World Cinema: Korean actress Yun Jung-hee makes poetic return to acting
For nearly three decades, Yun Jung-hee was one of the brightest lights in Korean cinema. She made her feature debut in 1967’s “Sorrowful Youth,” then went on to appear in nearly 300 films, amassing a reputation as possibly the greatest actress in the nation’s history.
Since she announced her retirement in 1994 after completing the film “Two Flags” — Yun married pianist Kun-woo Paik and together they raised a daughter in Paris — cinéastes have been clamoring for her return. Yun, now 66, concedes that she too was perhaps just waiting for the right role. “I had many offers from different directors, television dramas and plays, but I was waiting for something special,” she said by email.
Two years ago she found that something special in the drama “Poetry,” written and directed by Lee Chang-dong (“Secret Sunshine”). “Poetry” won the best screenplay honors last year at Cannes Film Festival and opened this month in limited release in Los Angeles.
Yun plays Mija, a widow who works part time as a maid and caretaker for an elderly stroke victim and is raising her teenage grandson. Mija discovers she is in the early stages of Alzheimer’s disease around the same time the boy commits a terrible crime against a classmate, and to cope with her diagnosis and the horrible nature of her grandson’s actions, Mija enrolls in a poetry class.
Reviews for the film and especially for Yun’s performance have been glowing. “Poetry” scored a 100% “fresh” on rottentomatoes.com.
The Times’ Kenneth Turan described Yun’s performance as one “of surpassing delicacy. The nuanced emotional range she displays as the film’s situations peel layers off her personality and turn her into a different person is almost beyond the power of words to convey.”
Via a translator, Lee said he had Yun in mind for Mija even before he began to write the script.
“I have always liked her from very early on when I was a teenager,” said the 56-year-old filmmaker. “She was like a legendary film star in Korea, so she was almost not of this world because of her success at the time. It was completely unimaginable to me that I would be working with her sometime later on.”
Lee, said Yun, invited her to dinner one evening to discuss the project while she was visiting Seoul. “He told me he had been writing a new scenario for months and that to continue to write without telling me bothered him — he had to let me know,” said Yun. “I accepted without asking what it was about. I had seen all of his works and read his novels. I believed in him and was very eager to work with him.”

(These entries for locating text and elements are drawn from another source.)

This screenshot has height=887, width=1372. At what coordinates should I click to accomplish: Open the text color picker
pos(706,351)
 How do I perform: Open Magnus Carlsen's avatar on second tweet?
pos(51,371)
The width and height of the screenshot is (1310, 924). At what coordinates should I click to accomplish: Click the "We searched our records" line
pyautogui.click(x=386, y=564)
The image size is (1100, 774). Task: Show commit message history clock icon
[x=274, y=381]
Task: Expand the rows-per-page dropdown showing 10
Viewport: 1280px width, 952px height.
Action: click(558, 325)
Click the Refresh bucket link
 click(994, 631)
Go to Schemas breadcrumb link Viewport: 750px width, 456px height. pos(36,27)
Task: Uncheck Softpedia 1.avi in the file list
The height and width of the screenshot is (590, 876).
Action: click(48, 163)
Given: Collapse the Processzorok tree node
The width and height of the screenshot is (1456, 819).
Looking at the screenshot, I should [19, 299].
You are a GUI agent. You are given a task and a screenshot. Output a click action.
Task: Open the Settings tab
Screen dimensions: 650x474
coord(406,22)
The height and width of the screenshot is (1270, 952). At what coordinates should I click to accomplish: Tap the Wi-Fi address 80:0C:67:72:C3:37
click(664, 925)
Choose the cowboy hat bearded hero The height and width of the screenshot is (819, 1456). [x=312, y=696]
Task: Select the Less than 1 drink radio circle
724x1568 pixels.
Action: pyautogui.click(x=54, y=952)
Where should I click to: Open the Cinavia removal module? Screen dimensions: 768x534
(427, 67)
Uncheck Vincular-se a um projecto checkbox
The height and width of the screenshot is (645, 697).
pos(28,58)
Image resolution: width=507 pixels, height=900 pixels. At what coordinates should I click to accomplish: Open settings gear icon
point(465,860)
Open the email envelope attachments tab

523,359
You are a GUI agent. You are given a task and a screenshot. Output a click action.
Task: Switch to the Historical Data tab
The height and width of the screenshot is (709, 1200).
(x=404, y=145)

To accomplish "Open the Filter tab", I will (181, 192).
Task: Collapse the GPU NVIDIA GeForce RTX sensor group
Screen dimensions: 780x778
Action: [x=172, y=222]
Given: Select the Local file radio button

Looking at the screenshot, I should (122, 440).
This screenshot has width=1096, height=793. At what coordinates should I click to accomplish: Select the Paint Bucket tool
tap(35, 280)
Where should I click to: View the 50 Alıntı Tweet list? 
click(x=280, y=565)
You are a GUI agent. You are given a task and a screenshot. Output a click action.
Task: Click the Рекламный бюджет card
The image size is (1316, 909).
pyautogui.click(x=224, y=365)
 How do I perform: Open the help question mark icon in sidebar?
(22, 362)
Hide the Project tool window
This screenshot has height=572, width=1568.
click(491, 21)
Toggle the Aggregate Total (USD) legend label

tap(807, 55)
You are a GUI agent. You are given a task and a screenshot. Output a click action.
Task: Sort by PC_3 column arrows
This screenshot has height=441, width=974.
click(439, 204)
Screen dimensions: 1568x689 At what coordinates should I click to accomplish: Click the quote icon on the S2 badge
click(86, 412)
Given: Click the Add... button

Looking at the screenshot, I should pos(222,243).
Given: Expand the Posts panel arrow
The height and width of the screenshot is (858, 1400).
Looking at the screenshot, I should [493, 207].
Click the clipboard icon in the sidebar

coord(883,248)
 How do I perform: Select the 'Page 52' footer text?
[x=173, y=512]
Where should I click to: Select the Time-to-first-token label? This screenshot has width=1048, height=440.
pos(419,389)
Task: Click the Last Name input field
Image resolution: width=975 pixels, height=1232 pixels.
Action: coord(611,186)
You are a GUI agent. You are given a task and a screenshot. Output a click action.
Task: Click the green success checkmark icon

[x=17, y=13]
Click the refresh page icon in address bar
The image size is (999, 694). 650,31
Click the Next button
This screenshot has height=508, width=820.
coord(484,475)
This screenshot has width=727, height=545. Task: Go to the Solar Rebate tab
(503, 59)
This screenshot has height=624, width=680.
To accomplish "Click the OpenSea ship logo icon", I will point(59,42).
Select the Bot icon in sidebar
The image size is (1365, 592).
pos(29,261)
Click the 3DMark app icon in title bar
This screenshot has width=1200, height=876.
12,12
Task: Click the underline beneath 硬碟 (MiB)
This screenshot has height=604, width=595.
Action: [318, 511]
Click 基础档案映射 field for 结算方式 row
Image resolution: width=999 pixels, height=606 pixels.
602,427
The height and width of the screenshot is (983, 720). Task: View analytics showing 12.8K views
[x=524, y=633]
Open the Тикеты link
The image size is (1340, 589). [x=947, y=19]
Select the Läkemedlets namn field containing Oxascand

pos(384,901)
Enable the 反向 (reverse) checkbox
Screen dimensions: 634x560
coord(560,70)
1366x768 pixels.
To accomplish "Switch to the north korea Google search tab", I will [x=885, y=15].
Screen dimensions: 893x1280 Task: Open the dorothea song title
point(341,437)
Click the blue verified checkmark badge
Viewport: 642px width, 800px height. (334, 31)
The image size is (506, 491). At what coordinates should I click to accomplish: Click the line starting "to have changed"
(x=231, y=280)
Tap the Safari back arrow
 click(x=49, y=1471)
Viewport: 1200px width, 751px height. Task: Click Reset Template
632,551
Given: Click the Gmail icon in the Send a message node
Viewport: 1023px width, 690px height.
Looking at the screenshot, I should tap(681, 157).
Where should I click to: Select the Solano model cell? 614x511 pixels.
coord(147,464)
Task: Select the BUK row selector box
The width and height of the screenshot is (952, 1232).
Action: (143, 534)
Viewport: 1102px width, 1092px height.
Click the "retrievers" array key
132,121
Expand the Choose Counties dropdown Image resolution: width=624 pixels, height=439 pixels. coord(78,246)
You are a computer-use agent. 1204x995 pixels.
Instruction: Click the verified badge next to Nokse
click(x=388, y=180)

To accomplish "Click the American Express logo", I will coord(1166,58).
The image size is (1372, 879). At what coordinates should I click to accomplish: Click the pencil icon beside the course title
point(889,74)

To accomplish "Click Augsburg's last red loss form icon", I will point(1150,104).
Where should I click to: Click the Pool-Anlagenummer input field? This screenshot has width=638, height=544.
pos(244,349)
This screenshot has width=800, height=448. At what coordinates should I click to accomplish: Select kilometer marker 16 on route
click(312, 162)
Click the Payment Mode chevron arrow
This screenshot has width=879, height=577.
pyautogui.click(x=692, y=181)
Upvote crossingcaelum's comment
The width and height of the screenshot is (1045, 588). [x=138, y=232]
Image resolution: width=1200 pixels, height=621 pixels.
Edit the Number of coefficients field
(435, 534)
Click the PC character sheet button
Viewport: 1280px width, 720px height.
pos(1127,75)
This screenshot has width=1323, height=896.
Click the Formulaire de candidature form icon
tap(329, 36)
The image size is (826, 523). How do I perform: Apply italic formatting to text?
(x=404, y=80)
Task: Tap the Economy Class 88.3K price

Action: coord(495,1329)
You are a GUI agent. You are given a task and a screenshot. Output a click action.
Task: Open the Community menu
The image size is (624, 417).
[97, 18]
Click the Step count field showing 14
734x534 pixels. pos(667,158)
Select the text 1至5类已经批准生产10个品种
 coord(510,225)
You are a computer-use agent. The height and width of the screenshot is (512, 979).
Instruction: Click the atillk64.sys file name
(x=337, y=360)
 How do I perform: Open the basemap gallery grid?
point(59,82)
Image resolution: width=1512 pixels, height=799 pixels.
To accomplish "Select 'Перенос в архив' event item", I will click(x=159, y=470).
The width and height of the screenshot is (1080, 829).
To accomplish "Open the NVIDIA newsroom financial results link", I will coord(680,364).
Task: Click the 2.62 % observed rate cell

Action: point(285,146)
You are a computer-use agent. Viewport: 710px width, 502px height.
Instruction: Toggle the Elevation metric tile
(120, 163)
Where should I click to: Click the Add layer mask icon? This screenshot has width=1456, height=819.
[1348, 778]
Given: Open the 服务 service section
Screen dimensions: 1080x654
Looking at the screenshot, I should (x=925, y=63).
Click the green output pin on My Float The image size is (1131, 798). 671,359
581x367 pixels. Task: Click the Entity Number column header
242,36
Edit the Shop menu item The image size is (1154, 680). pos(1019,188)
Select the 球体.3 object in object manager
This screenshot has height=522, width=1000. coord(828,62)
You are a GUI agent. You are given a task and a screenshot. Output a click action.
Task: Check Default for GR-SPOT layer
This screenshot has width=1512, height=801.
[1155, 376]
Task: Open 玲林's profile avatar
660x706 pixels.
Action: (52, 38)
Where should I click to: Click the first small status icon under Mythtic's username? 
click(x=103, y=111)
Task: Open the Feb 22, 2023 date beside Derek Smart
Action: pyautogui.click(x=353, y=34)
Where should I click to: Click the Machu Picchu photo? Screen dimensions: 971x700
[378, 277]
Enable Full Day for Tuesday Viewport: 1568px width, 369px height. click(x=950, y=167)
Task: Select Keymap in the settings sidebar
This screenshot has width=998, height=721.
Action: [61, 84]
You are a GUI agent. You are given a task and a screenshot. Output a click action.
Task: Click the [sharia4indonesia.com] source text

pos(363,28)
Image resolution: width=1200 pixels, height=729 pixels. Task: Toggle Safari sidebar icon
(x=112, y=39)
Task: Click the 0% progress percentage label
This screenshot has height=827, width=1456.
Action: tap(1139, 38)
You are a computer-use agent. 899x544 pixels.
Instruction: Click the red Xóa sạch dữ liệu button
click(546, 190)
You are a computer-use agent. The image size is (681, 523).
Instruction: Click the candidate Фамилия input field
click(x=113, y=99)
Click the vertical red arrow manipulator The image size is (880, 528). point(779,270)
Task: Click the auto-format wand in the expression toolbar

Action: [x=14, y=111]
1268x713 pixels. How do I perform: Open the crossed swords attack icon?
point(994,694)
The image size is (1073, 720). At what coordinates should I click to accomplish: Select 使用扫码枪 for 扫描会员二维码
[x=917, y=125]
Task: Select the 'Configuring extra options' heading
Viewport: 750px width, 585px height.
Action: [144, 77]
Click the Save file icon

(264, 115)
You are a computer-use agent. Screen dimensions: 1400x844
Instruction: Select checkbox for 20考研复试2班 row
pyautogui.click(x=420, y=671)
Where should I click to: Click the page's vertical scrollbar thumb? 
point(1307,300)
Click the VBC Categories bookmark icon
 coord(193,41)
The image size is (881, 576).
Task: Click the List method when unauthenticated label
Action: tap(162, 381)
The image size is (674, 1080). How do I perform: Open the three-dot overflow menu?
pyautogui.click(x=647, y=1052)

After meeting Yun, Lee imbued Mija with many of the actress’ traits. “Before I worked on the film, I didn’t really know her privately, but when was I writing the script I was more and more convinced her inner world would be very similar to that of the main character,” he said.
Yun agrees that Mija is very much a kindred spirit. “Like her, I am a daydreamer,” she said. “I love flowers and nature moves me. I played my own personality naturally. He insisted on it.”
Lee said he took more care with Yun on the set than the other actors because her character carries the film. “Also physically it was very challenging for her,” he said. “It was a tough job to carry out. What was interesting was compared to her younger compatriots, she was a lot more open-minded, a lot more open to my different ideas.”
Returning to acting after such a long absence wasn’t difficult for Yun — “It was like going back home,” she said — and she had nothing but praise for Lee. “Every corner of the screen is thought out and controlled. He’s a very inspiring director.”
Yun described the beginning of her career 44 years ago as “a little short of a miracle. By suggestion of my friends, I participated in an audition and was chosen to play the principal role of a very important film. The big success of my very first film led to many wonderful films with our best directors of the time. As an actress … we mirror life itself until we die. My life and my life in cinema are one.”